= People's Party of Republicans and Conservatives =

Defunct political party in Estonia

People's Party of Republicans and Conservatives (Vabariiklaste ja Konservatiivide Rahvaerakond) was an Estonian political party, which existed under this banner from 1994 to 1998.

== History ==
It was founded in September 1994 after Pro Patria split and some national conservative members left, including Enn Tarto. The founders of the new party were mostly former members of the Conservative People's Party and the Republicans' Coalition Party (these two parties had formed the Isamaa (Pro Patria) electoral cartel in 1992, together with the Christian Democratic Party and the Christian Democratic Union).

The People's Party of Republicans and Conservatives contested the 1995 parliamentary election under the banner of Right-wingers (Parempoolsed).

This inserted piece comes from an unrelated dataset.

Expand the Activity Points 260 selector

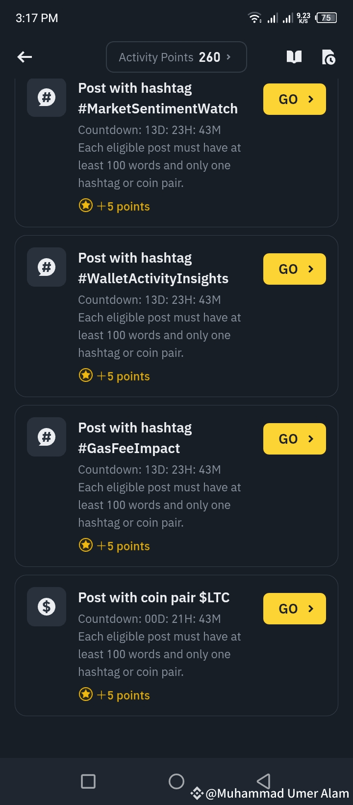click(176, 57)
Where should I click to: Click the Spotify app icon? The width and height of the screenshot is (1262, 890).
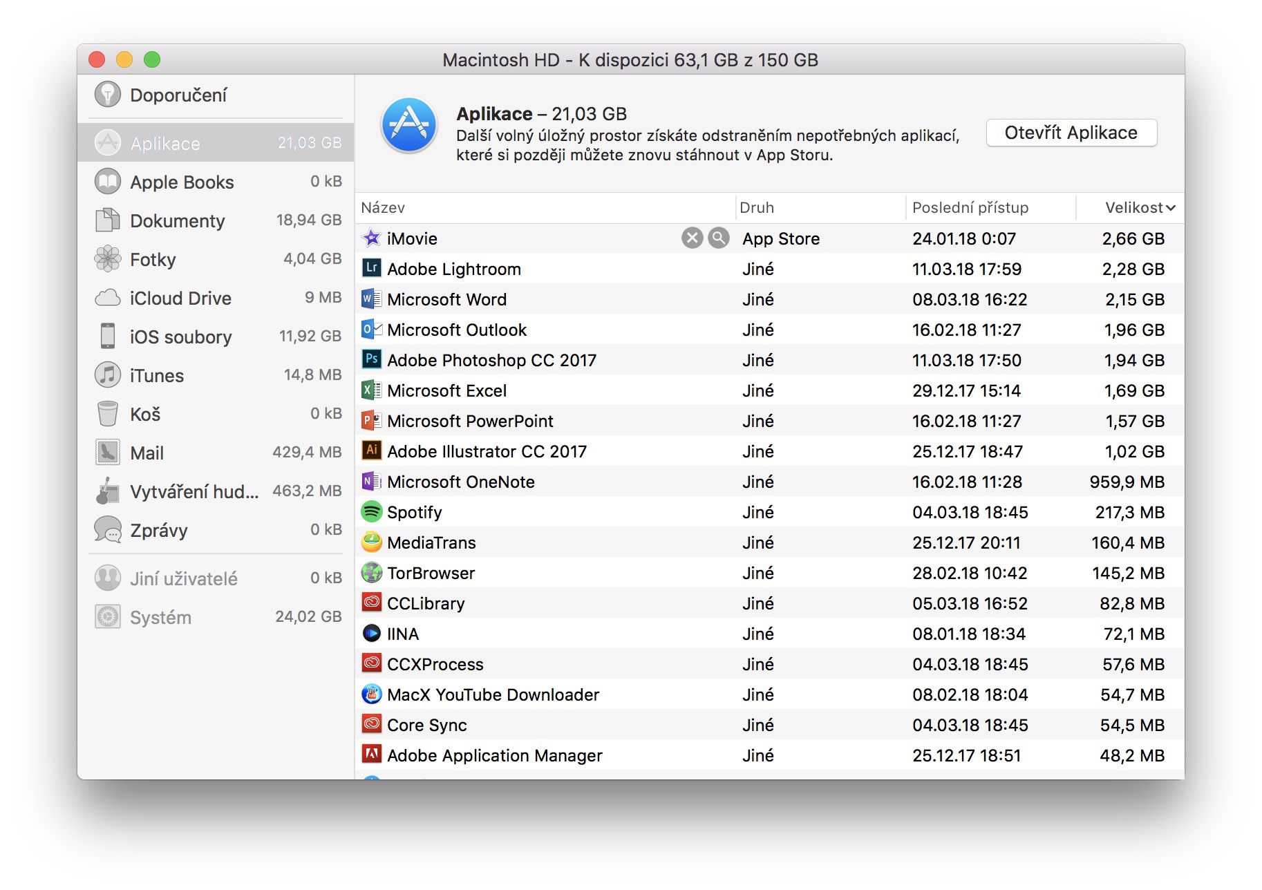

The list got 27,053 votes (5.00%) and thus managed to pass the threshold, gaining five seats in the Riigikogu. The party remained in opposition throughout the four-year term.

In May 1998, the party merged with the non-parliamentary Peasant's Party (Talurahvaerakond), forming the new People's Party (Rahvaerakond). Toomas Hendrik Ilves was chosen as the first party leader. As the new party was unlikely to pass the Riigikogu threshold of 5%, it was soon decided to co-operate with possible partners. The People's Party decided to participate in the 1999 election as part of the Moderates' list, which led to a couple of nationalists leaving the party (e.g. Mart Nutt, who joined the Pro Patria Union list). The People's Party and the Moderates merged on 27 November 1999, forming the People's Party Moderates.

After election disasters in 2002 and 2003, this party reformed and renamed itself the Sotsiaaldemokraatlik Erakond.